Presents a multi-agent framework that synthesizes verified Lean 4 proofs using domain-specific ontology access via MCP.
Abstract
Large language models are increasingly capable of mathematical reasoning, but the proofs they generate are often unreliable and hard to verify. Interactive theorem provers such as Lean 4 address this by accepting only kernel-checked proofs; however, their reach is bounded by the formalized knowledge available. While Mathlib, a repository of formalized Lean 4 theorems that covers diverse mathematical areas, certain specialized areas remain underrepresented; notably, the domain of Combinatorics on Words (CoW). CoW studies sequences, exploring their properties such as periodicity, borders, conjugacy, and morphisms. As a result, specialized provers, trained on Mathlib-centered data, lack the lemmas to operate in CoW. We present two contributions. First, we introduce a Lean 4 formalization of CoW containing eight modules and \textbf{93} declarations of core definitions and foundational lemmas. Second, we present LAMP, a multi-agent framework that synthesizes kernel-verified Lean 4 proofs by providing explicit, structured domain knowledge at inference time through an ontology, rather than by fine-tuning a prover. LAMP coordinates a Planner, Builder, and Verifier with Model Context Protocol based access to a domain-specific CoW ontology. In a suite of 90 CoW theorems that span all eight modules and three difficulty levels, LAMP synthesizes verified proofs for 96.7% of theorems, substantially exceeding both an unscaffolded baseline and existing specialized provers. An ablation shows that removing LAMP's tool-grounded architecture or its Planner/Builder separation each cost roughly 12 percentage points, even with the backbone model held fixed.
Problem
Specialized Lean provers trained on Mathlib-centered data fail on domains not yet formalized, such as Combinatorics on Words (CoW), because they lack the definitions and lemmas to operate there.
Approach
Introduces a Lean 4 library for CoW (8 modules, 93 declarations) and LAMP, a multi-agent framework coordinating a Planner, Builder, and Verifier with Model Context Protocol-based access to a domain-specific CoW ontology. Domain knowledge is provided at inference time rather than through fine-tuning.
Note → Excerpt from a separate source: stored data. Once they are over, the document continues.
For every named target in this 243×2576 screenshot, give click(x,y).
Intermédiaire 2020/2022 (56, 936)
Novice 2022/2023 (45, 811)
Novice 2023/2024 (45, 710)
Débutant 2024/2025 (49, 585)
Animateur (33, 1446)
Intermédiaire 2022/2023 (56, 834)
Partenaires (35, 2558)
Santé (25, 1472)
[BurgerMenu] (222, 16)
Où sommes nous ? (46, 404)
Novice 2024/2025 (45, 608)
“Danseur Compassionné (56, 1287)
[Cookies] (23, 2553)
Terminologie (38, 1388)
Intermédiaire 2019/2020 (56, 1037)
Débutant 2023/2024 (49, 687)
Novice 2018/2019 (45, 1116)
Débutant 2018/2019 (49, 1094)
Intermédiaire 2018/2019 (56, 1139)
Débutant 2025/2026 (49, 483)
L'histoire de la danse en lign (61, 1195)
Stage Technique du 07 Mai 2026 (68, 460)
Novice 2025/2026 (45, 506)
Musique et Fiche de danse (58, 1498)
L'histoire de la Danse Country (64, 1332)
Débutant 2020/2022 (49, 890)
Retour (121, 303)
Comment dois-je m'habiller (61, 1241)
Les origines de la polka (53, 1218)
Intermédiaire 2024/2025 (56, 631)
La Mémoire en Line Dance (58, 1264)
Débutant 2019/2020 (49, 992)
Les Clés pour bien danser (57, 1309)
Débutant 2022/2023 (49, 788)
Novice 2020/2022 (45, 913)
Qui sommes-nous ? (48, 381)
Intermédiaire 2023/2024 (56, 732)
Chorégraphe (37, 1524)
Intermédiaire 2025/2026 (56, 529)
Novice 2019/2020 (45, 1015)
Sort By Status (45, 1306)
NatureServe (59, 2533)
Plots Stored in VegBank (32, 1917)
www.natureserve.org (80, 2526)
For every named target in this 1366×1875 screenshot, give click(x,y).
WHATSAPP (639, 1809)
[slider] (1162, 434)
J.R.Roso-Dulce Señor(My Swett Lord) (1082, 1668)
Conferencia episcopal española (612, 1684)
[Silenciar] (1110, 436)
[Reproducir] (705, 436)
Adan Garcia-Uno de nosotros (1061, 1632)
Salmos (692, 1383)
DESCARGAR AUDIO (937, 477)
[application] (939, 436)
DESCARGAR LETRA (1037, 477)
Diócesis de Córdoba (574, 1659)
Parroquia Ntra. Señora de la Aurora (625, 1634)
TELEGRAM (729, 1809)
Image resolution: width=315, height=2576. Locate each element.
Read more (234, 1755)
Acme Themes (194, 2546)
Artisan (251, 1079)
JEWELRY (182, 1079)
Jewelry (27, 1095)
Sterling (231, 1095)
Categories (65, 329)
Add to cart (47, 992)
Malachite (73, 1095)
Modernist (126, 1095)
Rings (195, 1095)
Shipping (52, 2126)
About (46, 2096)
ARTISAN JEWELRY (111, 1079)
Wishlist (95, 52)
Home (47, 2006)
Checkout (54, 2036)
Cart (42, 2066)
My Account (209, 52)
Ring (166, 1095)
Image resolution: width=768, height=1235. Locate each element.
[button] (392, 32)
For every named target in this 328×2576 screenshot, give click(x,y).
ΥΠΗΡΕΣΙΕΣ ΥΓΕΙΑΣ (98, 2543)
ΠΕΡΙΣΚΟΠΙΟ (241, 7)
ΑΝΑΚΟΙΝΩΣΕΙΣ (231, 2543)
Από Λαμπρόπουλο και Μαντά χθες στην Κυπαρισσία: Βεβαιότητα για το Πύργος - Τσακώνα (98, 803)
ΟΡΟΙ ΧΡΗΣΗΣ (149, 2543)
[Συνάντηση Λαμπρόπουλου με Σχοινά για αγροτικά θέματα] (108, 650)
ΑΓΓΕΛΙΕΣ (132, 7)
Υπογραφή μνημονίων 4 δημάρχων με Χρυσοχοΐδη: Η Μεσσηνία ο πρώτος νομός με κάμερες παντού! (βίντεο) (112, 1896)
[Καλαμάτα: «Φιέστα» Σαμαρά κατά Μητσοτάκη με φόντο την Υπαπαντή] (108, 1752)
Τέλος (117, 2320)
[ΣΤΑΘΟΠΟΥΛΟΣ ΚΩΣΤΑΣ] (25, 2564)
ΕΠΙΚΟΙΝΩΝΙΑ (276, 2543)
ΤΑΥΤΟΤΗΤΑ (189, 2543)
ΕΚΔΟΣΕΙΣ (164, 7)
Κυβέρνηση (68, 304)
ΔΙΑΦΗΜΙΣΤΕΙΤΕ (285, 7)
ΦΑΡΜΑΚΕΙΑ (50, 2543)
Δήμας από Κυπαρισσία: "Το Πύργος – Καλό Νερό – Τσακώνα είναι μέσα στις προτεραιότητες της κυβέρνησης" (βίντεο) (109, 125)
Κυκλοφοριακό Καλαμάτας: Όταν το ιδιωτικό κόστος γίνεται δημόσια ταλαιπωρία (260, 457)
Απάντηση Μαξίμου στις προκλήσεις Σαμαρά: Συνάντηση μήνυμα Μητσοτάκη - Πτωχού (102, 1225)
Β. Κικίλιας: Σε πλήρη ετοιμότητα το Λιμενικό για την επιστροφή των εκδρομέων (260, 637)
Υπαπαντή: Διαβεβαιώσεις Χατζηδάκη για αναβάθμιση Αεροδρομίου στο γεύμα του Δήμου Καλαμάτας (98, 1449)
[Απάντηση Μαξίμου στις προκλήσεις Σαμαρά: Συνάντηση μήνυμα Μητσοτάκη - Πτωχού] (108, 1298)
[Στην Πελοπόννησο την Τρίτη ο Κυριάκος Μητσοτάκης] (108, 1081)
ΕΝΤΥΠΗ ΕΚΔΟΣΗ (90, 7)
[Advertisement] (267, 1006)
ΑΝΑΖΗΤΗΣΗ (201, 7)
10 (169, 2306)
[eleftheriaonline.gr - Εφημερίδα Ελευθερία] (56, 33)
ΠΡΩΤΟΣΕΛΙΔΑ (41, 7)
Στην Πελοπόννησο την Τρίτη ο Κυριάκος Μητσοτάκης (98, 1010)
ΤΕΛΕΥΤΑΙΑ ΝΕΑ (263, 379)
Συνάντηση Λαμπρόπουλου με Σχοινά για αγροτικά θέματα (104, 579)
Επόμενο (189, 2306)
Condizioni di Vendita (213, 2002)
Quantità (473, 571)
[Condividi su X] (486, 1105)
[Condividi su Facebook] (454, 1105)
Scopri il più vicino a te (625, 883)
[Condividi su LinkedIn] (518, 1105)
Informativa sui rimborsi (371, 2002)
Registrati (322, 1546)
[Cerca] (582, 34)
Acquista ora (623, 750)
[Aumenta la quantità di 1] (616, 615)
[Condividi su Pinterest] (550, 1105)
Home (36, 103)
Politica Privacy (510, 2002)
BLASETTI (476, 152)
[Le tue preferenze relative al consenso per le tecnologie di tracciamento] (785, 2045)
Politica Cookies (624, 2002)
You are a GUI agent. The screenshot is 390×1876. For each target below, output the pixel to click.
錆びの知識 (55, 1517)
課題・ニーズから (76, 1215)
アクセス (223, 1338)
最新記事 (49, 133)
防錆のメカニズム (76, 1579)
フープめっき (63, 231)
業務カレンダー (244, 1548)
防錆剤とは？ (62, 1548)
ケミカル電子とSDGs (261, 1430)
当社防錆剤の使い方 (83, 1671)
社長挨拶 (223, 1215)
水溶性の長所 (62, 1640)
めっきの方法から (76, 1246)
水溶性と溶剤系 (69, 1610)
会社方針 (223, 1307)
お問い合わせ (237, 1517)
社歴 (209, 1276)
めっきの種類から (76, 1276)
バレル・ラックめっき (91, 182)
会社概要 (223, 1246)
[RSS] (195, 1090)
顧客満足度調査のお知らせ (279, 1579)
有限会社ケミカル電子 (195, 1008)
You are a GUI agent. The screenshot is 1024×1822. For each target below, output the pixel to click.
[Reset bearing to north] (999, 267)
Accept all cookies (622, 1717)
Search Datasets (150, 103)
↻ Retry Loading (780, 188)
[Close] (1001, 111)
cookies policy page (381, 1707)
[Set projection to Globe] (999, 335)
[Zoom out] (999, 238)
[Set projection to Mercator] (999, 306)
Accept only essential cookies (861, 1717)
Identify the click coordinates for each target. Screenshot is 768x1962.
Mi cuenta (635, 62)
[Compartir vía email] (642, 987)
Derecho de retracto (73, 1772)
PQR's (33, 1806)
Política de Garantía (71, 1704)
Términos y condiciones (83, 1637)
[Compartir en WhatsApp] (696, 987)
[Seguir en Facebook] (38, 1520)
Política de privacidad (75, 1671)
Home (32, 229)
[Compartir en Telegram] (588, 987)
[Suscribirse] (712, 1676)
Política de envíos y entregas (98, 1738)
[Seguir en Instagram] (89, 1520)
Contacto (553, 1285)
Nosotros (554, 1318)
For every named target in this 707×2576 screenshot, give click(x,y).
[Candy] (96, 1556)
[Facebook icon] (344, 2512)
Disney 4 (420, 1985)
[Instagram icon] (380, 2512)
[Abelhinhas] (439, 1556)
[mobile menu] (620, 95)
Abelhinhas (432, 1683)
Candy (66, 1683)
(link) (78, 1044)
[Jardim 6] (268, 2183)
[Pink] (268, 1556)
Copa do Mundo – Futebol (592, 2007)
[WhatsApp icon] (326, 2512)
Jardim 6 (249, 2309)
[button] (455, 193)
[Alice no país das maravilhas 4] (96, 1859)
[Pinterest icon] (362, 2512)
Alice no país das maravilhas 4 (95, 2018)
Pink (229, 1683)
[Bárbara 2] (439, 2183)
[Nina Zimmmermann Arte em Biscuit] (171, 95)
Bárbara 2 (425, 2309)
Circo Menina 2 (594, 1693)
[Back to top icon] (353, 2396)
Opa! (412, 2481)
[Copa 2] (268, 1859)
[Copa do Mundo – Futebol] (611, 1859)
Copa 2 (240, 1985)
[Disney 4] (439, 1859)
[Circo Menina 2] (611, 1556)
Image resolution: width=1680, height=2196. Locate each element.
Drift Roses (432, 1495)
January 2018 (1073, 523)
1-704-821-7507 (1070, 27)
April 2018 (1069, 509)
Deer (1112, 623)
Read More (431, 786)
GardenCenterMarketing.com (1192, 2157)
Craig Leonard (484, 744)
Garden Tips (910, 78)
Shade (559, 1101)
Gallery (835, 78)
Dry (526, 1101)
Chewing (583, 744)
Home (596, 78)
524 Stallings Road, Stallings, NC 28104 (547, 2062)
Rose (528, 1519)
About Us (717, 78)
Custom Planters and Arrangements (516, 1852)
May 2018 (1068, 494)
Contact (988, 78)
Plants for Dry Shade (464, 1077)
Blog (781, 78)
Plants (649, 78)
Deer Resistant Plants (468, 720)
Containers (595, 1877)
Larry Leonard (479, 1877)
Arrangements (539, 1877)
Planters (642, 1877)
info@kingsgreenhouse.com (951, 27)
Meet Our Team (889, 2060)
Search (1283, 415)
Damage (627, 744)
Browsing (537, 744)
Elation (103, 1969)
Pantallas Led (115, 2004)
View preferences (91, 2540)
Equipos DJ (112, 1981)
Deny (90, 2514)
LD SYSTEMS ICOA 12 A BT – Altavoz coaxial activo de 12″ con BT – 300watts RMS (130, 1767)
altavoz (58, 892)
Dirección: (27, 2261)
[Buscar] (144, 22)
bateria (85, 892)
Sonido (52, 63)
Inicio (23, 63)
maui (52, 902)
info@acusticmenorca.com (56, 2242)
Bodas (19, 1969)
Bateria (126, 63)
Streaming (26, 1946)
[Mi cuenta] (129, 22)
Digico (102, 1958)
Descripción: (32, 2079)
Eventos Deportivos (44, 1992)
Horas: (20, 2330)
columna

Figure 2 : LAMP architecture and data flow
Results
LAMP synthesizes verified proofs for 96.7% of 90 CoW theorems across three difficulty levels. DeepSeek-Prover-V2 7B achieves 8.9%, Kimina-Prover 7B 3.3%, and Goedel-Prover-V2 32B 1.1% on the same suite. Ablation shows removing MCP tools or the Planner/Builder separation each costs roughly 12 percentage points.